The point which arrests attention here is that Moab, being so largely a sheep-feeding country, was dependent on its pastures, and these were dependent on the dews, and rains, and fountains, and streams. To a grazing country no greater calamity, no more precisely adapted calamity, could come than is described in this verse: "The waters of Nimrim shall be desolate: for the hay is withered away, the grass faileth, there is no green thing." Possibly the mischief was wrought in part by the malicious act of the invaders in stopping the wells and defiling the streams. If one thing more than another is impressed on devout minds by a review of life, it is the marvelous way in which Divine wisdom has found the best, most adapted forms for judgment and chastisement to take.

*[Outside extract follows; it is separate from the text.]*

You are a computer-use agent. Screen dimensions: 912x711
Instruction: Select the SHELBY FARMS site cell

Chastisement sent by the Divine Father is always precisely corrective of the evil which has called for it, and always precisely corrective to the individual and to the particular nation. This general subject may be opened out thus—
I. DIVINE JUDGMENTS HAVE PRECISE AIMS. The aim expressed in general terms is—humiliation with a view to exaltation.

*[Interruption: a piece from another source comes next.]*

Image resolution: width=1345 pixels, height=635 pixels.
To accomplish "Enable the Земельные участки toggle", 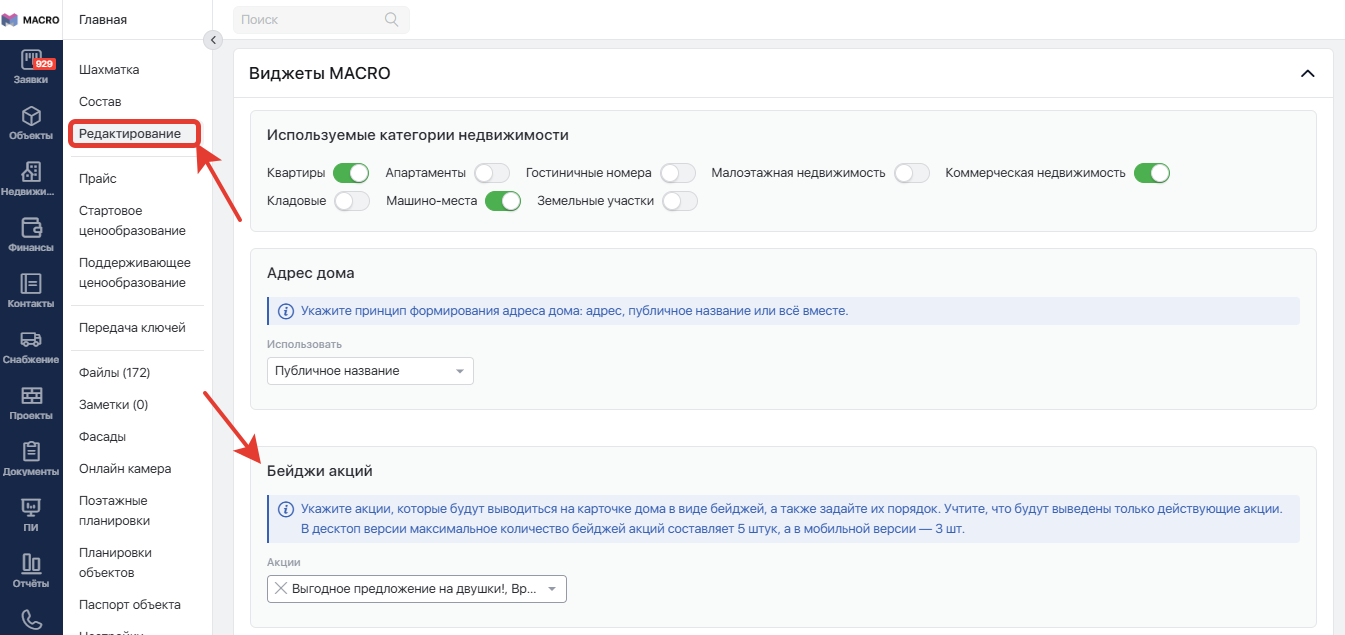I will click(679, 201).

II. DIVINE JUDGMENTS ARE DIRECTED TO SECURE THOSE AIMS. And this decides the form and the degree of the humiliation that is found to be necessary.

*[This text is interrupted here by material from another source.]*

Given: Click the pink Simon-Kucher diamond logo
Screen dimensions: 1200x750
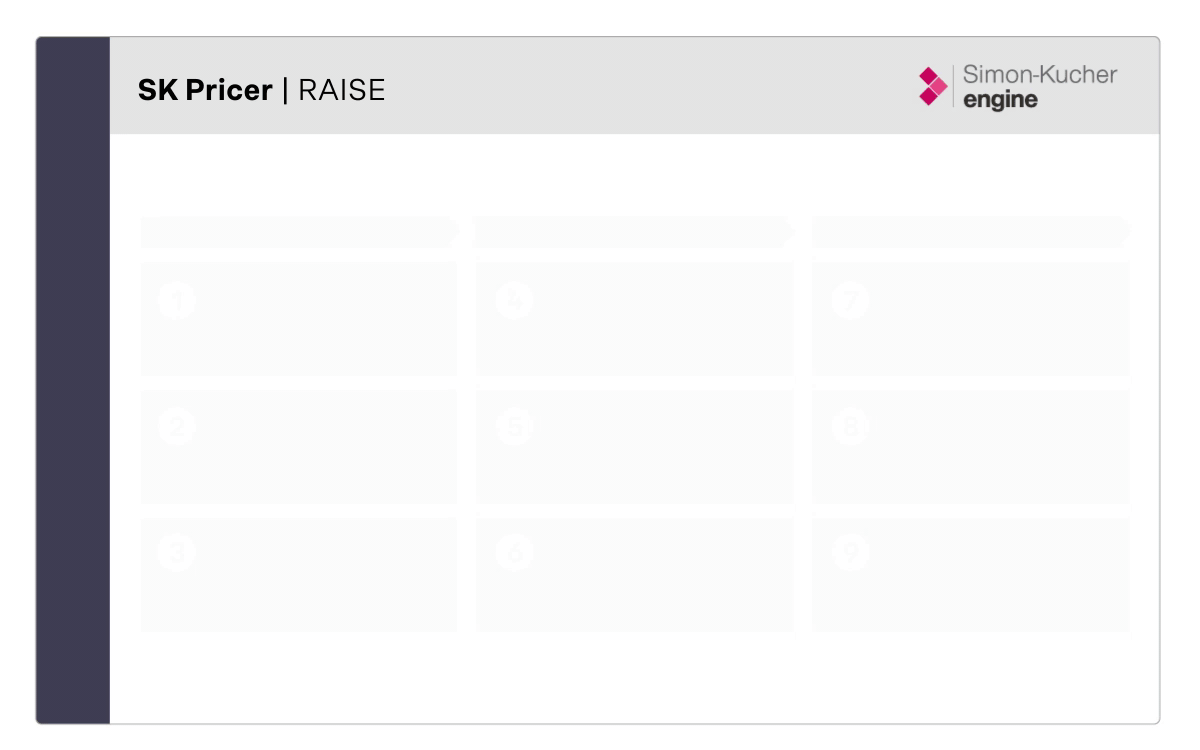Looking at the screenshot, I should [931, 88].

III. DIVINE JUDGMENTS ARE ADAPTED IN WAYS THAT MAY ESCAPE PRESENT NOTICE. And this occasions some of the gravest perplexities, and sternest struggles of life.
IV. THE ADAPTATION OF ALL DIVINE JUDGMENTS, TO THE SECURING OF THEIR PRECISE AIMS, WILL BE THE DELIGHTFUL DISCOVERY OF THE FUTURE. It will be our reading of our own history, and. of the world's history, when we have learned how to read aright.—R.T.
Isaiah 15:7
The insecurity of worldly possessions.
The picture is a striking one. In the national fright, the people are seen picking up what they can of their treasures, and escaping for life to the border districts; learning the lesson that "riches take to themselves wings, and flee away." The word "abundance," in the text, should be replaced by the word "remainder;" and the most probable meaning of the verse is that the Moabites shall carry what they can save of their possessions into the land of Edom. The picture suggests two topics.
I. THE INSECURITY OF THE MAN WHO IS RICH IN WHAT HE HAS. Illustrate from riches
How dependent he is on a thousand things for the retention and use of all! The lesson of Job is that no form of earthly possession can possibly be secure. Land is unlet; money cannot be profitably exchanged; houses get out of repair, and eat up rentals; and goods deteriorate in the warehouses. When ordinary forces leave our property alone, the heavens can send fire; the earth can heave and quake; and by mysterious influences we can be made to learn our lesson, that "this is not our rest."
II. THE SECURITY OF THE MAN WHO IS RICH IN WHAT HE IS. No human and no supernatural forces, here or hereafter, can deprive a man of his possessions in what he is. Character, piety, are beyond reach of moth, or worm, or rust, or storm, or earthquake, or death. It is said of knowledge that a man "only possesses what he understands." It might be said of a man's wealth that he "only has what he is." When calamities come, the man of character never has to gather his treasures hurriedly together and make off for the border-land. Wherever he is, he has his riches with him. Stripped of all his so-called wealth, he is not deprived of one grain. He holds it all, and his riches none can take away. The Lord Jesus men called poor. He was the only truly and perfectly rich man that ever lived; and such as he was we would desire to be.—R.T.